Es ist in diesem Zusammenhang verdienstvoll, dass sich Thomas Höpel dem kulturellen Widerstand betroffener Gruppen widmet, so der Jugendszenen in der DDR, gegen die Justiz und Volkspolizei mit ihrer Fahndung nach ‚Rowdies’ nicht ankamen, wenngleich 1964 in Leipzig 96 widerspenstige Jugendliche zur ‚Arbeitserziehung’ in den Braunkohletagbau geschickt wurden. Dann zeigten sich seit den 1970er-Jahren Beispiele einer gewissen Liberalisierung und Ausdifferenzierung der Kulturlandschaft. In diesem Kontext, so muss man anfügen, hätten doch die Ausführungen zum Kino als wesentlichen neuem Kulturmedium ausgebaut werden sollen.

Schließlich: Höpel erweist, dass die ‚Festivalisierung’, die der Stadt- und Kultursoziologie der letzten beiden Jahrzehnte als absolutes Novum erschien, weitaus ältere Wurzeln hat, z.B. die Musikfeste der 1930er-Jahre.

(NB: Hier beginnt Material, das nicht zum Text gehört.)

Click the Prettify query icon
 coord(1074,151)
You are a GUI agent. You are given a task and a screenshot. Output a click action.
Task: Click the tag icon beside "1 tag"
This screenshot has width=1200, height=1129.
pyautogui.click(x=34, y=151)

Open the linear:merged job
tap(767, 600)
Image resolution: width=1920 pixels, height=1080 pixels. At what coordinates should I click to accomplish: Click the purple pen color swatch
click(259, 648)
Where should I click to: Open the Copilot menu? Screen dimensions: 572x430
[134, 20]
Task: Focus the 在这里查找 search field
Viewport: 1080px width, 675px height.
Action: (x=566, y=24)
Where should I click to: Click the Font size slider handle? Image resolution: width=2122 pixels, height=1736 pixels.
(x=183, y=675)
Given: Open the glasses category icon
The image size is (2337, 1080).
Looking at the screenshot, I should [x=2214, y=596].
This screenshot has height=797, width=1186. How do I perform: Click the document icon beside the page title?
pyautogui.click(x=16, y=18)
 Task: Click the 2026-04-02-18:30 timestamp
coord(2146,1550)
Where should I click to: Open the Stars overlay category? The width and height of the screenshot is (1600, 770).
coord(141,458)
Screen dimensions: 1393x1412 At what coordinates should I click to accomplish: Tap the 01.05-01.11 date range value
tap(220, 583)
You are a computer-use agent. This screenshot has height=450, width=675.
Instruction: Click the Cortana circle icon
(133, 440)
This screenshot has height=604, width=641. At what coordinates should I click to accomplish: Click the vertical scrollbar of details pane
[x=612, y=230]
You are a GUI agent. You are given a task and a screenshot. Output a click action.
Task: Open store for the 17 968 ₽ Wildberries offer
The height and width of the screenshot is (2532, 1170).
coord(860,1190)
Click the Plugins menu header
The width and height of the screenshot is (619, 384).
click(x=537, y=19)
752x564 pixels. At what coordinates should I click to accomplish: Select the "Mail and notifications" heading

Insgesamt lässt sich feststellen: Die Dynamik von Kultur generell und ihre wachsende städtische und staatliche Förderung trugen zu einer Verdichtung und Ausdifferenzierung kultureller Infrastrukturen bei. Trotz aller Phasenverschiebungen, ungeachtet unterschiedlicher lokaler Schwerpunktsetzungen und verschieden ausgeprägter Rolle von Public-Private-Partnership zeichnet sich für das 20. Jahrhundert eine gemeinsame europäische Kontur des urbanen Kulturfeldes ab. Freilich hätte man sich gewünscht, dass in dieser handbuchartigen Gesamtschau die Rezeptionsebene der Kulturangebote sowie das Erlebnis urbaner und medialisierter Populärkultur stärker berücksichtigt werden.